▶ Short exercise:
Copy every line of the data below, requests included, scaling each coordinate in the answers by 0.65. Round each result to a whole number, with halves rounded up.

━━━ Data listing ━━━

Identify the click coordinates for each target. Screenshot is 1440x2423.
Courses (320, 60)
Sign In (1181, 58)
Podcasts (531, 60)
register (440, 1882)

━━━

▶ Response:
Identify the click coordinates for each target. Screenshot is 1440x2423.
Courses (208, 39)
Sign In (768, 38)
Podcasts (345, 39)
register (286, 1223)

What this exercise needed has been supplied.